Please repeat the records below exactly, but only from the line that contains "Task: Open the Exploit Guard tab" onward, ending with the last line.

Data extracted from a collection:
»»

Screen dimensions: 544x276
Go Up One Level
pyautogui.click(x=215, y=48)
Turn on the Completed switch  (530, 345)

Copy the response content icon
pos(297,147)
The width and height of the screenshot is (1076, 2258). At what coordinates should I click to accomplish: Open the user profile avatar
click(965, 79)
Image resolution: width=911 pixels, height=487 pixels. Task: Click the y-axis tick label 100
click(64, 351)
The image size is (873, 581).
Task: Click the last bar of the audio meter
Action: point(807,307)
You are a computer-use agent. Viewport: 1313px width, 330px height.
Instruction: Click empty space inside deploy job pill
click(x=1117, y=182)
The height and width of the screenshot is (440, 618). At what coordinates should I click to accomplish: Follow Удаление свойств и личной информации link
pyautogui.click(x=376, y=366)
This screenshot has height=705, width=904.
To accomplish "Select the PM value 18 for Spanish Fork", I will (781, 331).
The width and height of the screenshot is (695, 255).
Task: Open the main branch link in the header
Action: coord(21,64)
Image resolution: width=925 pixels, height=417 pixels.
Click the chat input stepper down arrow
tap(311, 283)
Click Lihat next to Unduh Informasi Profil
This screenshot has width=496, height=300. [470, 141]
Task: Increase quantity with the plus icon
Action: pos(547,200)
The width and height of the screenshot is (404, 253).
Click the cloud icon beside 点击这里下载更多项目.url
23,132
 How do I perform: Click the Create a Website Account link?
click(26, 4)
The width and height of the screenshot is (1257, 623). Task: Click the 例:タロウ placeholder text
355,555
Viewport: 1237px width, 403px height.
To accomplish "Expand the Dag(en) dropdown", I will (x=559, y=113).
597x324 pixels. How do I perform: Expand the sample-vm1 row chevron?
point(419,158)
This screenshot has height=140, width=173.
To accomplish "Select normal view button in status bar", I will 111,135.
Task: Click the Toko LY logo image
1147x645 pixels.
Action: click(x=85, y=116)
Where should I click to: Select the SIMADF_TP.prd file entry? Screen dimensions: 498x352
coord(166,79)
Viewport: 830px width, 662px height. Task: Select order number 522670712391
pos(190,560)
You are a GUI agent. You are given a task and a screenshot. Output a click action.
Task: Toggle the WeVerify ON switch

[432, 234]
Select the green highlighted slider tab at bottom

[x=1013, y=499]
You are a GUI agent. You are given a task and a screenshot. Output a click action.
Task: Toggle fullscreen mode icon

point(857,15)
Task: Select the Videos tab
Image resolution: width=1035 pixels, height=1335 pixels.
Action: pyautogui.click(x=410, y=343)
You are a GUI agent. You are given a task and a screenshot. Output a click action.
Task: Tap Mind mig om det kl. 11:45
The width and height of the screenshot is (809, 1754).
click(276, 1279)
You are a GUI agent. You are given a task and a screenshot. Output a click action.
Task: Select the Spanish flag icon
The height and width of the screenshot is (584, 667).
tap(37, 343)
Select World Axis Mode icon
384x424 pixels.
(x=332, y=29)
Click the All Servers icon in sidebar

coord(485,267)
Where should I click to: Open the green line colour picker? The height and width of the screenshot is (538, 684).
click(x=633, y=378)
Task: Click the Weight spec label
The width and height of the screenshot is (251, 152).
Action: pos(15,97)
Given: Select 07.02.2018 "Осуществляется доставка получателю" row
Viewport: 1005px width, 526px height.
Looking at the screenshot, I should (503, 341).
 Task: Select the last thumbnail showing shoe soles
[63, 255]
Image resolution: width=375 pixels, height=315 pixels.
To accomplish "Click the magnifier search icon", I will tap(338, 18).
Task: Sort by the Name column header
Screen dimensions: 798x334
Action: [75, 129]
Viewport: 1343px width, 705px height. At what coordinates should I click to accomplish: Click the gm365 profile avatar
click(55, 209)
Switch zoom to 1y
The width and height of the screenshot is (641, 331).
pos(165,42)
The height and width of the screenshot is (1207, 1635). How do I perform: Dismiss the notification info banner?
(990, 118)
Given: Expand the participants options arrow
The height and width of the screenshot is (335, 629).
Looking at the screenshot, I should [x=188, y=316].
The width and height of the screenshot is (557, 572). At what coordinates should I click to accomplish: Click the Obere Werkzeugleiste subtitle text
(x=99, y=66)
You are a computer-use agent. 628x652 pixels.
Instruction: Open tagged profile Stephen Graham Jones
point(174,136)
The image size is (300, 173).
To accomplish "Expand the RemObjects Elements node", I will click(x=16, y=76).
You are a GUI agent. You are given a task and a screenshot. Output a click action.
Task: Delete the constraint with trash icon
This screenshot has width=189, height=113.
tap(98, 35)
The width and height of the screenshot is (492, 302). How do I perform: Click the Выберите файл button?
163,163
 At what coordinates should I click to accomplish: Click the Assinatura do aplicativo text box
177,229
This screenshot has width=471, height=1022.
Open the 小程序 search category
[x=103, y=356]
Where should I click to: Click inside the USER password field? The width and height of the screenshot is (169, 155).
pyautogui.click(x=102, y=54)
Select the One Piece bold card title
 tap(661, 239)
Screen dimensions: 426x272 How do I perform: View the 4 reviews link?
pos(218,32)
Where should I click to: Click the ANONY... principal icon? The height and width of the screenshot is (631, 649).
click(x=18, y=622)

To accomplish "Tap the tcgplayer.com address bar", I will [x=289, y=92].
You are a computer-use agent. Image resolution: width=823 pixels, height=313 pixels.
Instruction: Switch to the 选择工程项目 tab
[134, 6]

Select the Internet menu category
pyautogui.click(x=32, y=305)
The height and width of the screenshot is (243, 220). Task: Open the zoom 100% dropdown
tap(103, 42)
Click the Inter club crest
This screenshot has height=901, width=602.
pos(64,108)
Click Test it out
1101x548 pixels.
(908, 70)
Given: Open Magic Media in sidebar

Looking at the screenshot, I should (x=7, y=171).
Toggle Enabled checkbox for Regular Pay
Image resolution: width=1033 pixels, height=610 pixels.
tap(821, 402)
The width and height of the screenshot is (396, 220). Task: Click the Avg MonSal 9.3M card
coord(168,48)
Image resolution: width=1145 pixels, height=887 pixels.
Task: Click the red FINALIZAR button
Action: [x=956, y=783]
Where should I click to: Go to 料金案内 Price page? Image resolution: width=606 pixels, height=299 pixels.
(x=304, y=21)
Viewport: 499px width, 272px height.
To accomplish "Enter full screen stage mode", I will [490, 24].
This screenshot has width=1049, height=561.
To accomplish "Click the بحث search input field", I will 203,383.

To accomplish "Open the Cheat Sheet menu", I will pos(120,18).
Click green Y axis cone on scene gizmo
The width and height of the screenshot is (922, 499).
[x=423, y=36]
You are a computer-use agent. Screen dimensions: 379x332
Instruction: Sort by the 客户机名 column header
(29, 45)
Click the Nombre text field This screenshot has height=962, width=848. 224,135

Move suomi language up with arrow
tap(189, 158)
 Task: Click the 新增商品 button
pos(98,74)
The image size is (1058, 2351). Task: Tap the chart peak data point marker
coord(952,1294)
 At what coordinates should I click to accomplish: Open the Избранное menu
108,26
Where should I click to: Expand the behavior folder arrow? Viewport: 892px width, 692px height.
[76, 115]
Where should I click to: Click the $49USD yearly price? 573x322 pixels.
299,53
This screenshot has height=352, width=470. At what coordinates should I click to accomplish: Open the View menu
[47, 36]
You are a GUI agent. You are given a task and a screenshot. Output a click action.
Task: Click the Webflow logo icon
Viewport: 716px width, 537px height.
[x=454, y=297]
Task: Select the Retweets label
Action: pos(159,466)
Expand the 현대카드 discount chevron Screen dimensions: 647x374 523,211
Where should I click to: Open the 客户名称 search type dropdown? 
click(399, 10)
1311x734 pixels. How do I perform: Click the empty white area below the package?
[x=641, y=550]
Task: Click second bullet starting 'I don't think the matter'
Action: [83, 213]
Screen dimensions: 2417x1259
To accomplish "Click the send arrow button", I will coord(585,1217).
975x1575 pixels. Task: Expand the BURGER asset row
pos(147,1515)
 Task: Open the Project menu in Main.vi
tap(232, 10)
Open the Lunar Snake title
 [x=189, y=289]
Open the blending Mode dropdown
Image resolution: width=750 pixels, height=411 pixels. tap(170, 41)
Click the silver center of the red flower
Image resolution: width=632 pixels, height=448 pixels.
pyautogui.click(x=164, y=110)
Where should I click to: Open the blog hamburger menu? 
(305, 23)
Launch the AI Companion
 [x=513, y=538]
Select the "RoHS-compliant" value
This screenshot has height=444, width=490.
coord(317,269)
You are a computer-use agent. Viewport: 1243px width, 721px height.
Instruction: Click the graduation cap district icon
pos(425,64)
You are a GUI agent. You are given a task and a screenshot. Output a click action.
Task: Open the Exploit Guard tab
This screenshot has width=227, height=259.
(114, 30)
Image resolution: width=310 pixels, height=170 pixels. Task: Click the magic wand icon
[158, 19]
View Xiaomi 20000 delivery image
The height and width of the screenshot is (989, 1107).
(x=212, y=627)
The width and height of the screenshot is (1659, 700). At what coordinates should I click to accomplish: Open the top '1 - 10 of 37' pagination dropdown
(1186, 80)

««

* RESPONSE TO THIS EXERCISE
Task: Open the Exploit Guard tab
This screenshot has width=227, height=259.
(114, 30)
Image resolution: width=310 pixels, height=170 pixels. Task: Click the magic wand icon
[158, 19]
View Xiaomi 20000 delivery image
The height and width of the screenshot is (989, 1107).
(x=212, y=627)
The width and height of the screenshot is (1659, 700). At what coordinates should I click to accomplish: Open the top '1 - 10 of 37' pagination dropdown
(1186, 80)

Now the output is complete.